* WORK TO BE COMPLETED
Reproduce each line of the following records verbatim, leaving out the pictures.

* SOURCE MATERIAL
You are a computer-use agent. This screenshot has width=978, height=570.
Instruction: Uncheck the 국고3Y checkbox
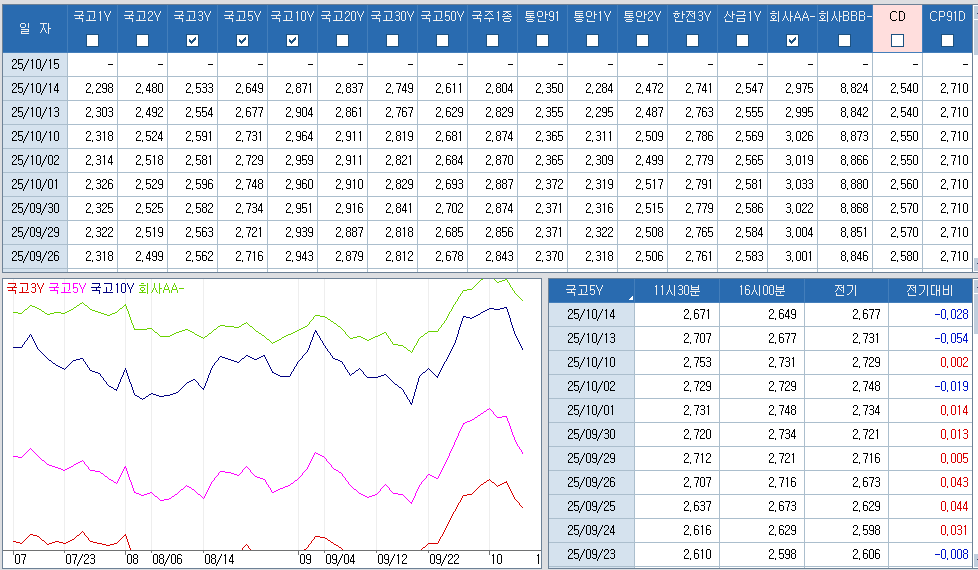pyautogui.click(x=192, y=41)
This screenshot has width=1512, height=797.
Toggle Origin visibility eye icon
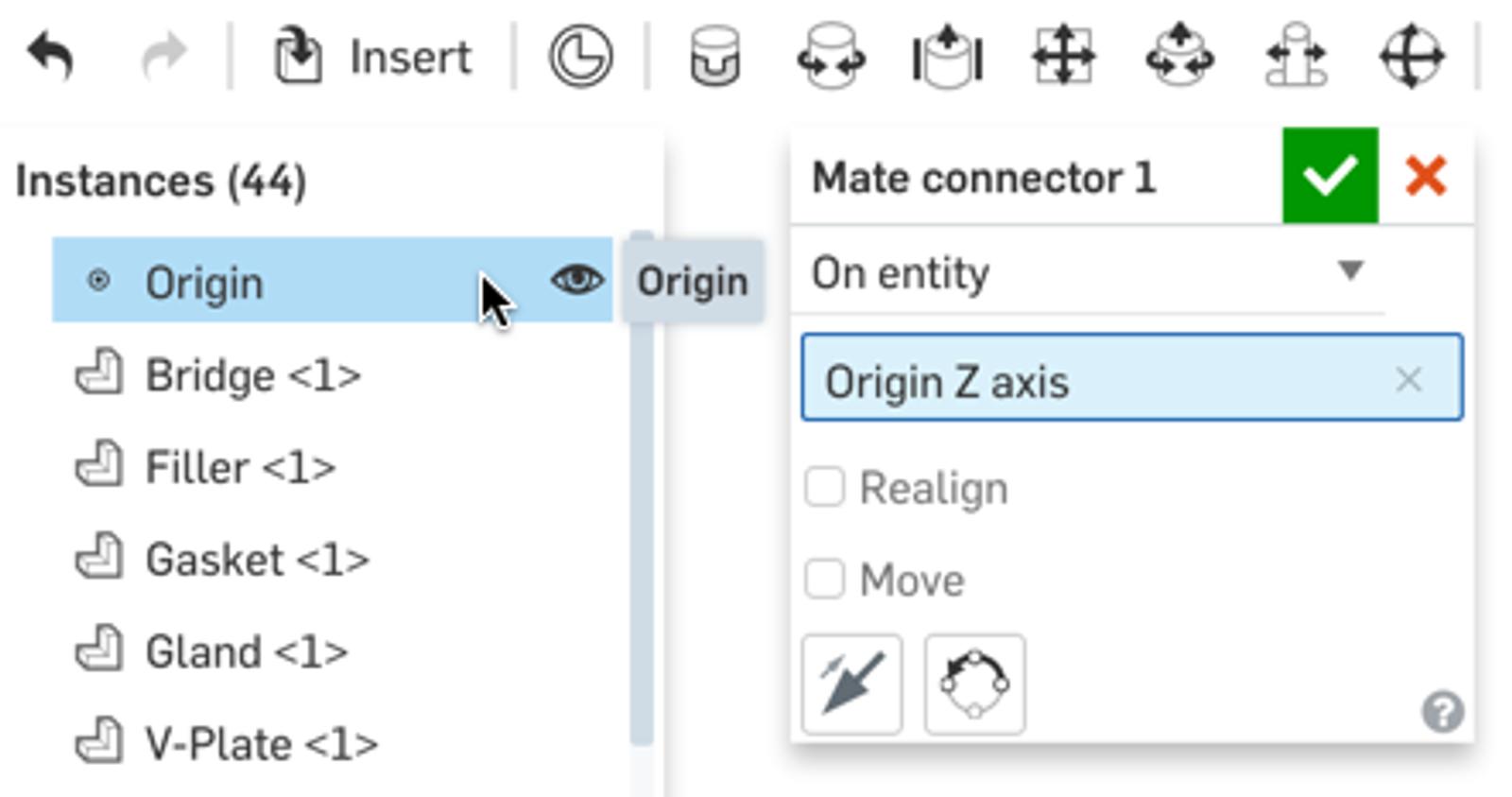click(x=576, y=280)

* FINAL RESULT
You are a computer-use agent. This screenshot has width=978, height=570.
Instruction: Uncheck the 국고3Y checkbox
pyautogui.click(x=192, y=41)
This screenshot has width=1512, height=797.
Toggle Origin visibility eye icon
click(x=576, y=280)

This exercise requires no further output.